══ Dataset excerpts ══

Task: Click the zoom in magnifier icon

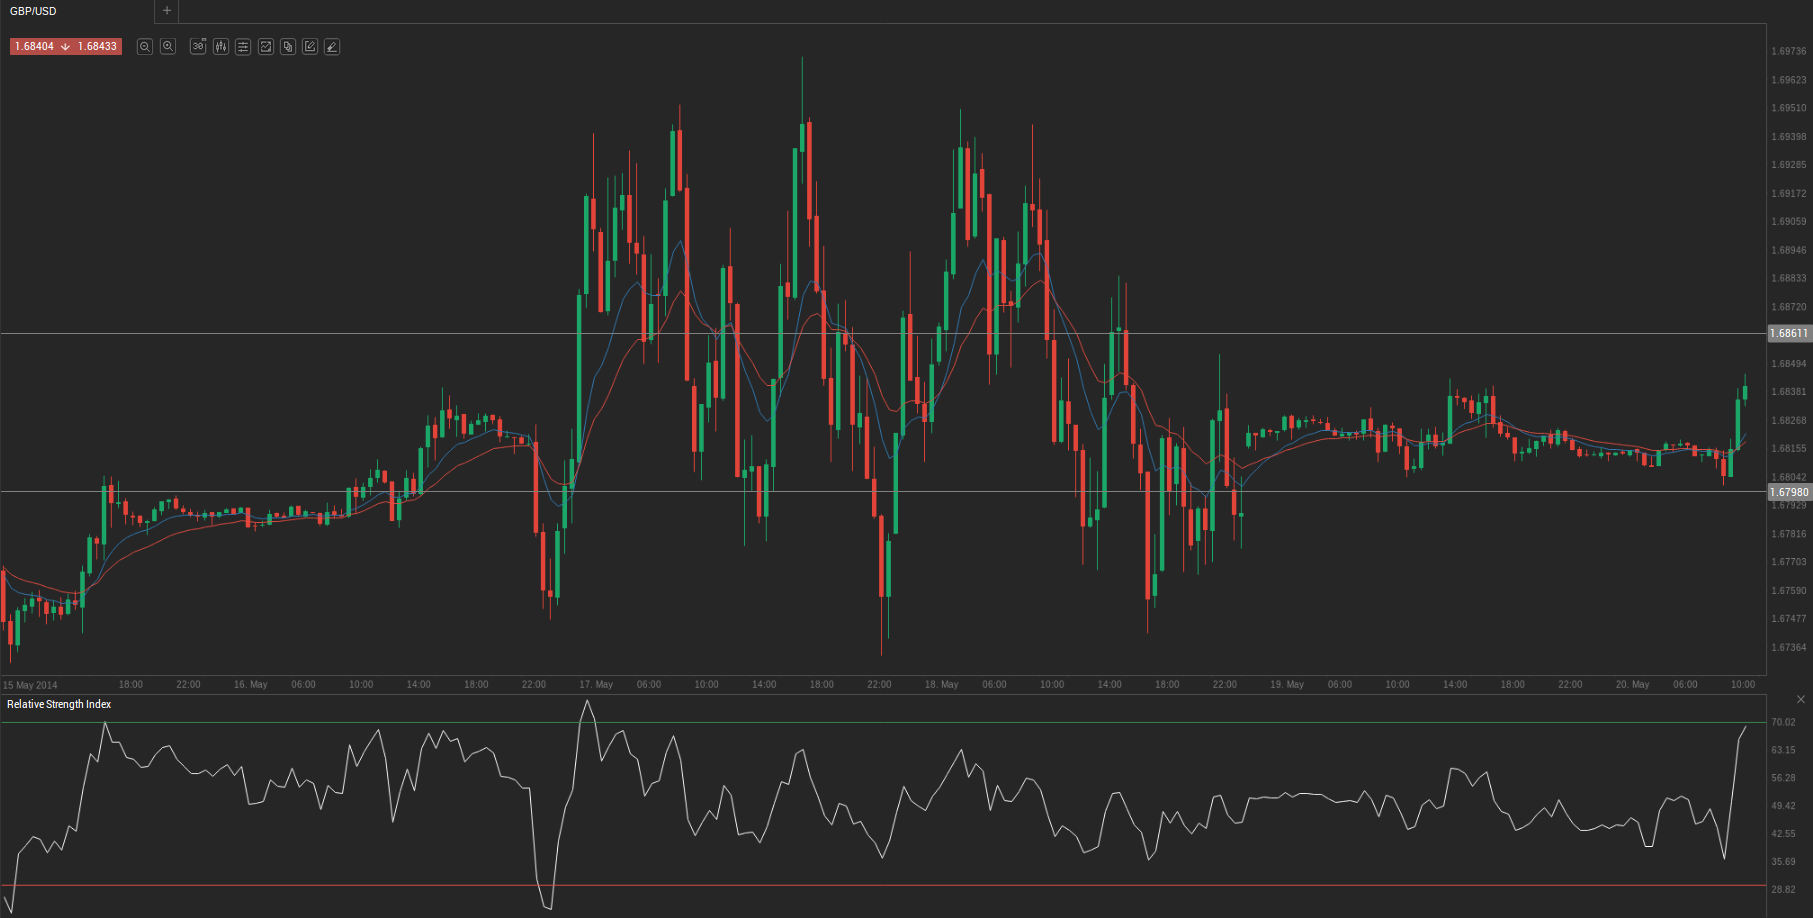Action: click(168, 47)
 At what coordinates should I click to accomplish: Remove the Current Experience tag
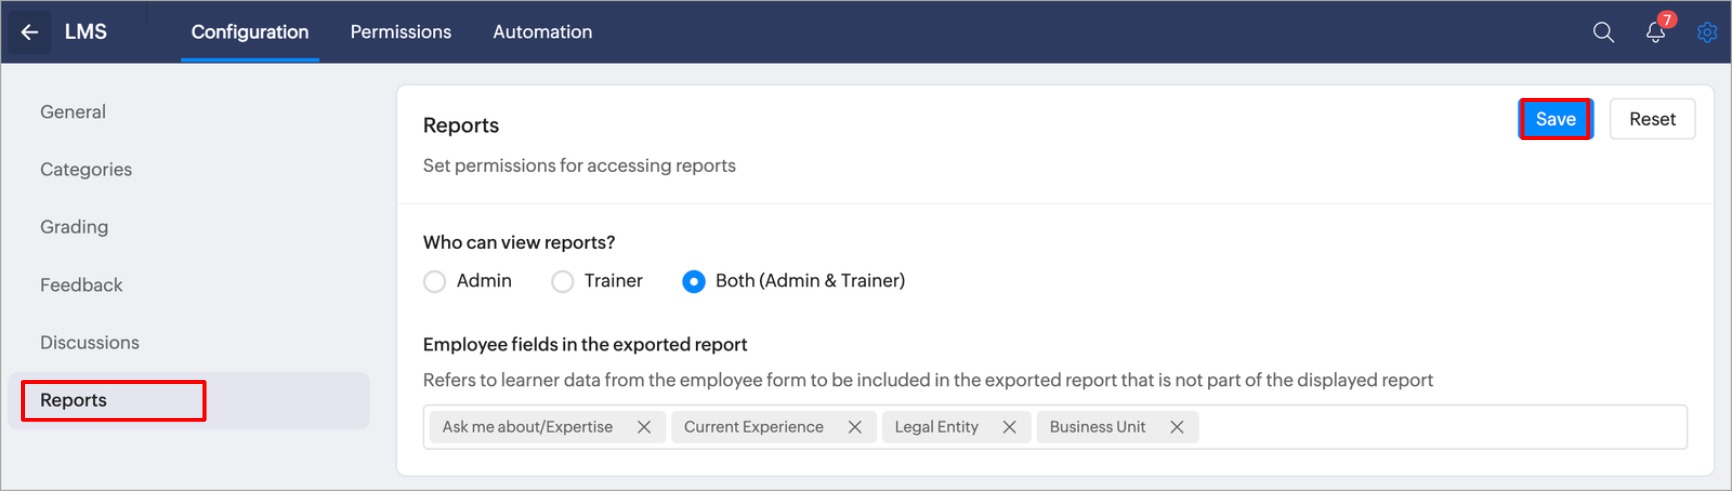[855, 427]
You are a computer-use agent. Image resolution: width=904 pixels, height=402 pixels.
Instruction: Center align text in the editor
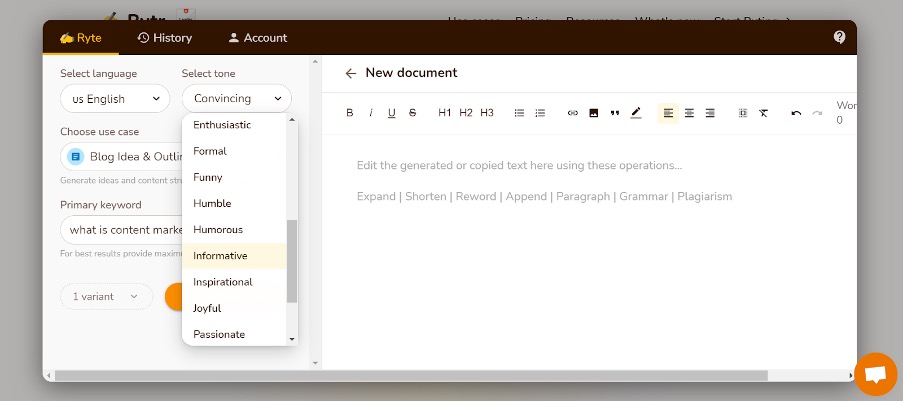click(689, 113)
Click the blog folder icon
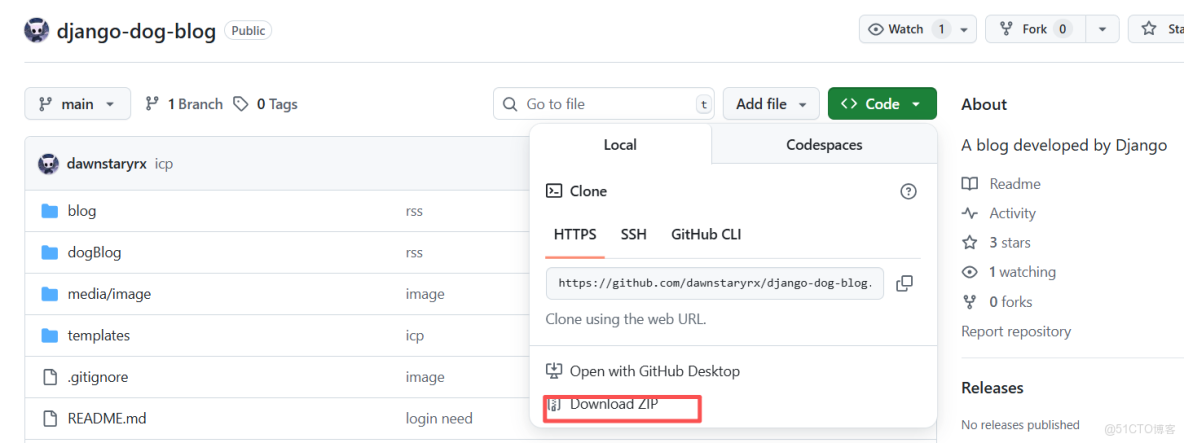The height and width of the screenshot is (443, 1184). (x=50, y=211)
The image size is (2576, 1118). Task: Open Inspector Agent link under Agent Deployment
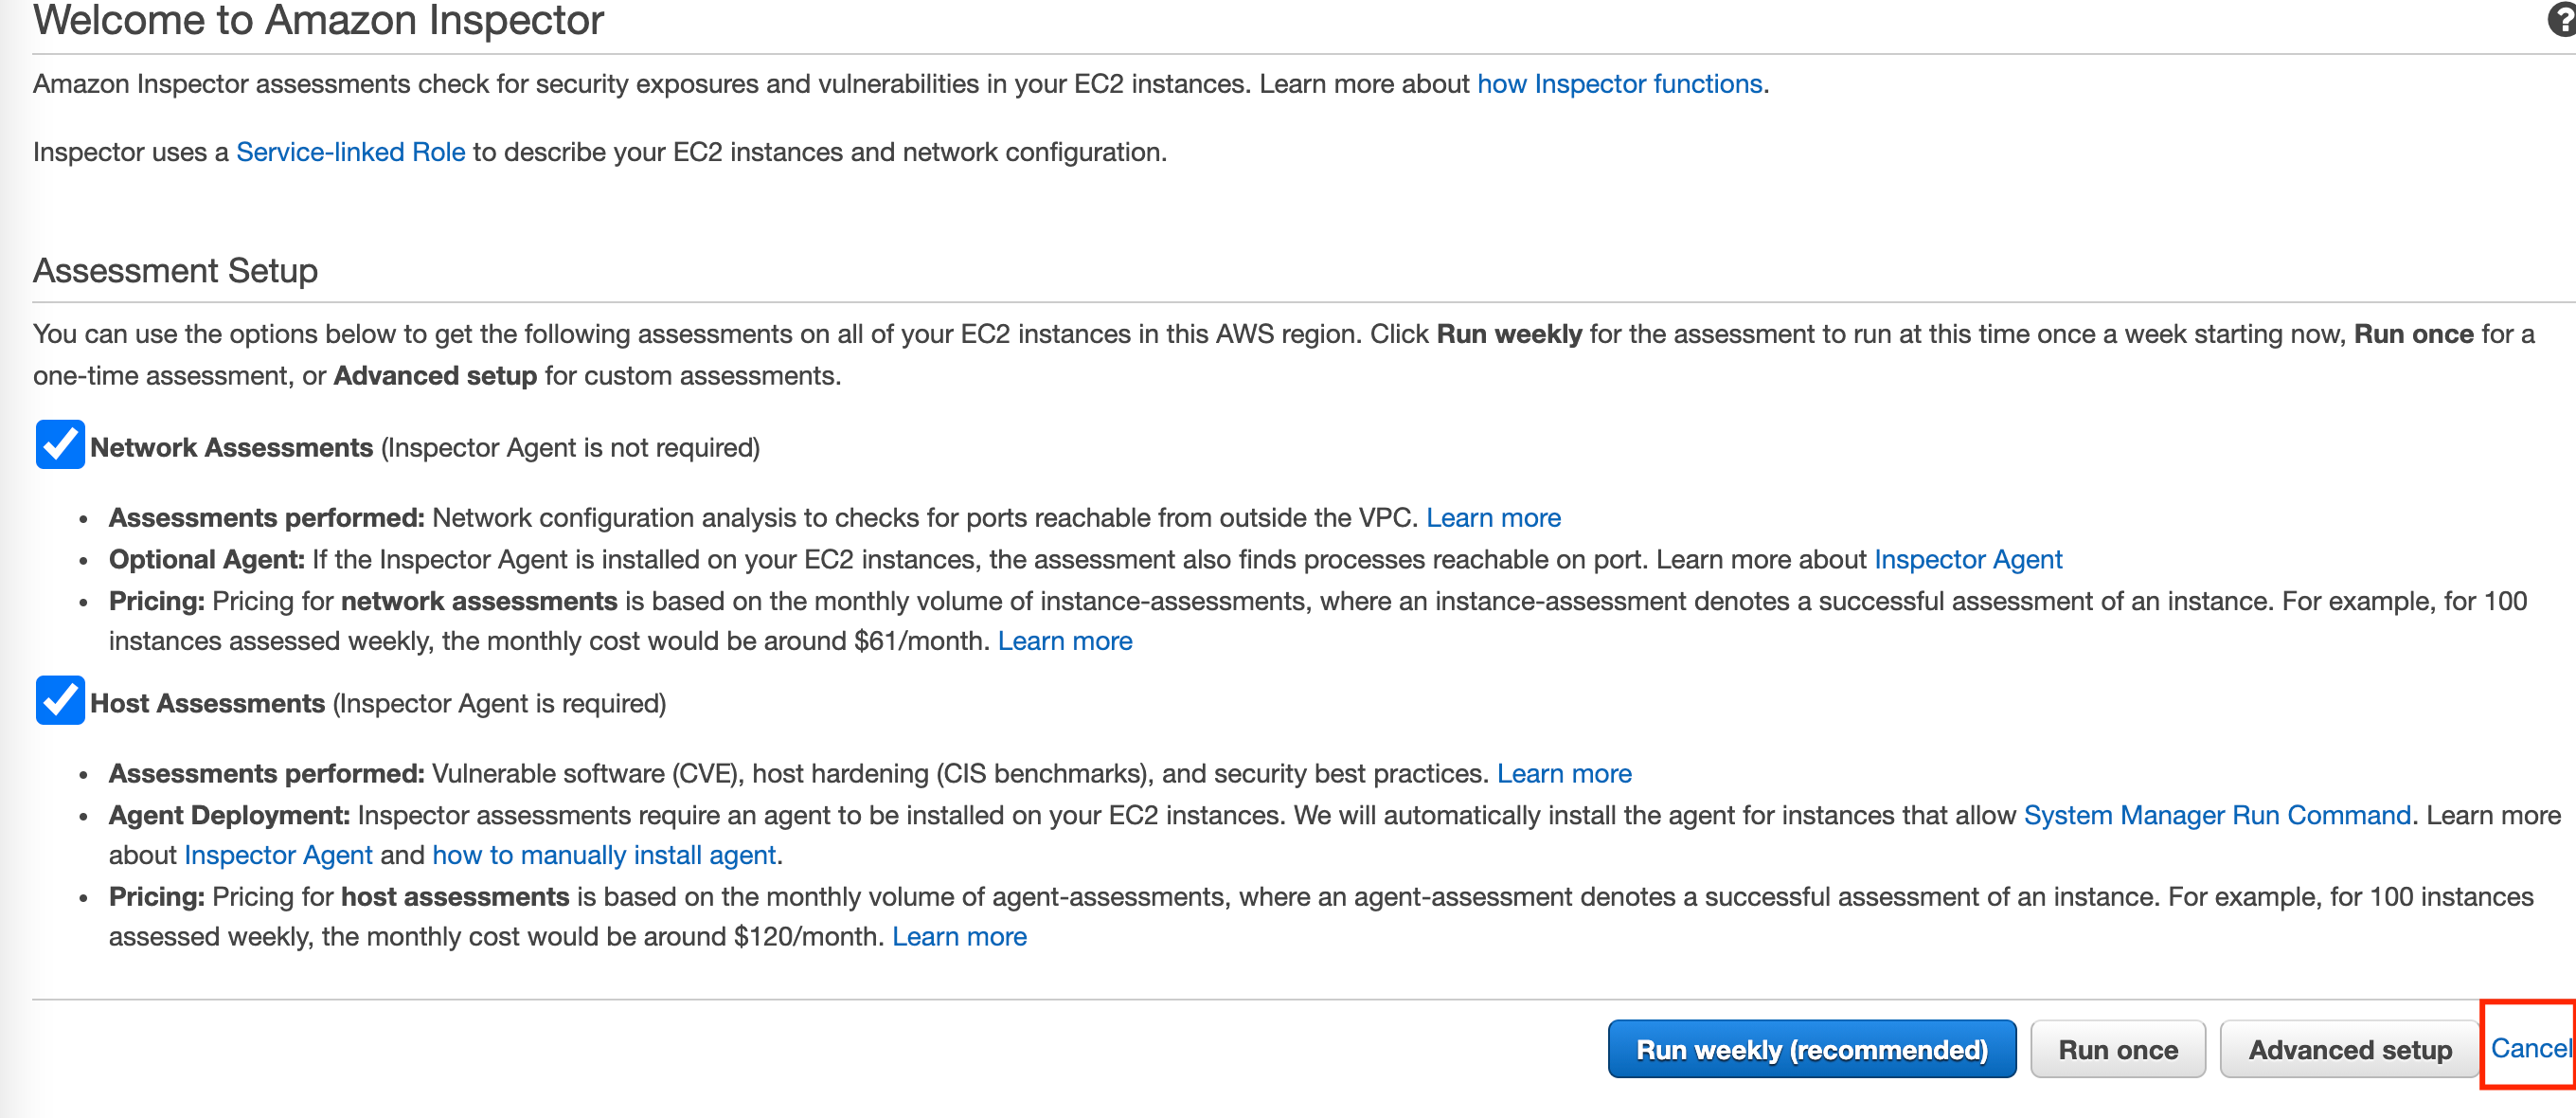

═══

Instructions to follow: Copy the items word for word, starting at the line containing "At what coordinates" and running through the line containing "The height and", with both of those lines included. Leave out the pictures.

Full answer:
 At what coordinates should I click to accomplish: Remove the Current Experience tag
[855, 427]
You are a computer-use agent. Image resolution: width=904 pixels, height=402 pixels.
Instruction: Center align text in the editor
click(689, 113)
Click the blog folder icon
The height and width of the screenshot is (443, 1184). (x=50, y=211)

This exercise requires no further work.